How to increase threads used by UDFs?

benchmark
secondary
index

#25

I think there is some other bottleneck …

– R


#26

Hello, i have the same problem with similar Lua scripts. In addition to described problem i find In the udf detailed log sometimes there are lines like: DETAIL (query): (aggr.c: as_aggr_istream_read: 400) No More Nodes for this Lua Call

Earlier in the subject, I found similar messages in the log: DETAIL (query): (aggr.c: as_aggr_istream_read: 406) No More Nodes for this Lua Call

Does anyone know what it is? Is it due to the fact that Lua is performed for a long time downloading only part of the CPUs? Where can I find information about this message?


#27

JekaMas,

I would imagine you are running something like

aql> Aggregate something.something () on test

which is a scan aggregation. We have just identified regression. I am on fixing it. Please confirm.

nizsheanez is actually running the aggregation over secondary index query

aql> Aggregate something.something () on test where bin = 10 

So what we are seeing there is something different.

– R


#28

Thanks for answer, raj! I am trying queries with and without secondary index:

aggregate fullsearch.filter_records('active','one') on test.products

aggregate udfActive.filter_records() on test.products WHERE status='active'

Lua scripts: fullsearch.lua:

function filter_records(stream,status,testbin)

   local function map_record(record)
      return map {id=record.id, testBin=record.testBin}
   end

   local function filter_name(record)
      return record.testBin == testbin and record.status == status
   end

    return stream : filter(filter_name) : map(map_record)
end

udfActive.lua:

function filter_records(stream)
   local function map_record(record)
      return map {id=record.id, testBin=record.testBin}
   end

   local function filter_name(record)
      return record.testBin == "one"
   end
  
   return stream : filter(filter_name) : map(map_record)
end

The behavior of both queries are very similar. Execution of each (with and without secondary index), give a load only in 1-4 of 8 processors. Other processors are idle. In a detailed log written messages like:

DETAIL (query): (aggr.c: as_aggr_istream_read: 400) No More Nodes for this Lua Call

With increasing number of processors the execution time of requests is not decreasing. I have the same results for 2-8 processors and 1000000 records: 0.4s for query with secondary index and 1.4s for query without secondary index.


#29

Jekamas,

Scan and query aggregation is two different engine on server side.
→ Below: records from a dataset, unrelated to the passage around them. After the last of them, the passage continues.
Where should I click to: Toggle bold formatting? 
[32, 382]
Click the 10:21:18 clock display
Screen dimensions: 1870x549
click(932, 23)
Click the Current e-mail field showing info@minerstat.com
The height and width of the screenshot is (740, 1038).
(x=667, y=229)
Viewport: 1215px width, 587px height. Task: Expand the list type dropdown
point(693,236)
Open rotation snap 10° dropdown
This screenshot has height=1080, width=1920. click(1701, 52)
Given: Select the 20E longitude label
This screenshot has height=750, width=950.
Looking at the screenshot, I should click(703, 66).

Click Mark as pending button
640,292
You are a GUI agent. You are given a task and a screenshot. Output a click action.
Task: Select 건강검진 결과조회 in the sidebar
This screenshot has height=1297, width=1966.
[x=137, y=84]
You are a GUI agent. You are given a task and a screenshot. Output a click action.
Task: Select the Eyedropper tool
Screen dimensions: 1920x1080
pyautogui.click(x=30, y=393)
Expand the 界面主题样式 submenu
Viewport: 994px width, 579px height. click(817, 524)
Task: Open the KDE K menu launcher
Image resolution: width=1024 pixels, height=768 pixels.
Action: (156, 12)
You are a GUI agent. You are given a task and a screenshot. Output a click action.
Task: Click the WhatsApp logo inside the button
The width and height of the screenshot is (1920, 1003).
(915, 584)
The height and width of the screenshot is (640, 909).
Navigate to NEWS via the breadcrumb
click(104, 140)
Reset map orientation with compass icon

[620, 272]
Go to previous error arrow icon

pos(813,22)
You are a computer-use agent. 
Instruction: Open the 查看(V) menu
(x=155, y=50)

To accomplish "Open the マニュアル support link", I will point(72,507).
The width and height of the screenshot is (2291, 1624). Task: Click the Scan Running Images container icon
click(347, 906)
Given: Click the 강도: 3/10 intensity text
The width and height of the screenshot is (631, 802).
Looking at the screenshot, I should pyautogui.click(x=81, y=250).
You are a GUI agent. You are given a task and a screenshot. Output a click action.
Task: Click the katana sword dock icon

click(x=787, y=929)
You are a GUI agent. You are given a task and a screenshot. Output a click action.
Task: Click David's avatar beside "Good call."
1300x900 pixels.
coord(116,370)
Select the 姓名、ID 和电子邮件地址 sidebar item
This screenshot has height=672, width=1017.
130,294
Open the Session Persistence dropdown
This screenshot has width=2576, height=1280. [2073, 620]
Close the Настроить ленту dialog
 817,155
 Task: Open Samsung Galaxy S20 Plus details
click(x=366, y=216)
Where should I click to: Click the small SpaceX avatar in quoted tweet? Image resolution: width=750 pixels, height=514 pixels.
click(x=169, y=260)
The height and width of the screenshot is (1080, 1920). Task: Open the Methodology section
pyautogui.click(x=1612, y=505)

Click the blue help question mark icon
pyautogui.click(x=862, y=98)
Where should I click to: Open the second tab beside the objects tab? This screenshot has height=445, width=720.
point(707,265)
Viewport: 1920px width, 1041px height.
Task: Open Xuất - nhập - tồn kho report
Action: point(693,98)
What is the query configuration you are running with

asinfo -v 'get-config:' | grep query

You may want to bump up query-threads. Check this out

http://www.aerospike.com/docs/operations/manage/queries/

– R


#30

raj,

Raj, my running configuration: query-threads=6 query-worker-threads=15 query-priority=10 query-in-transaction-thread=0 query-req-in-query-thread=0 query-req-max-inflight=100 query-bufpool-size=256 query-batch-size=100 query-sleep=1 query-job-tracking=false query-short-q-max-size=500 query-long-q-max-size=500 query-rec-count-bound=4294967295 query-threshold=10 query-untracked-time=1000000 query-hist-track-back=1800 query-hist-track-slice=10 query-hist-track-thresholds=1,8,64 query_rec_count-hist-track-back=1800 query_rec_count-hist-track-slice=10 query_rec_count-hist-track-thresholds=1,8,64

pretty standard i think.

raj, can you describe, what does mean this message in log:

DETAIL (query): (aggr.c: as_aggr_istream_read: 400) No More Nodes for this Lua Call

#31

JekaMas,

DETAIL (query): (aggr.c: as_aggr_istream_read: 400) No More Nodes for this Lua Call

This simply means that you are done with the a certain batch that is it. When aggregation is run system chunks it up into batches and runs the Lua aggregation code over it. It is showing up because you have enabled DETAILED log.

Btw why are you running with detail enabled, default is info. It will spew lot of data into the log. Will fill up the log and also slow down the server …

You have enough query threads if you disable all the detailed logging what performance do you see ??

– R


#32

I suggested as similar thing before also. Can you make client simply dump the data into dev/null without processing … This is to make sure slowness is not due to client processing the data slowly. If you are fetching that much data client slowdown would eventually throttle back server …

Btw what client are you using ??

– R


#33

or aql from console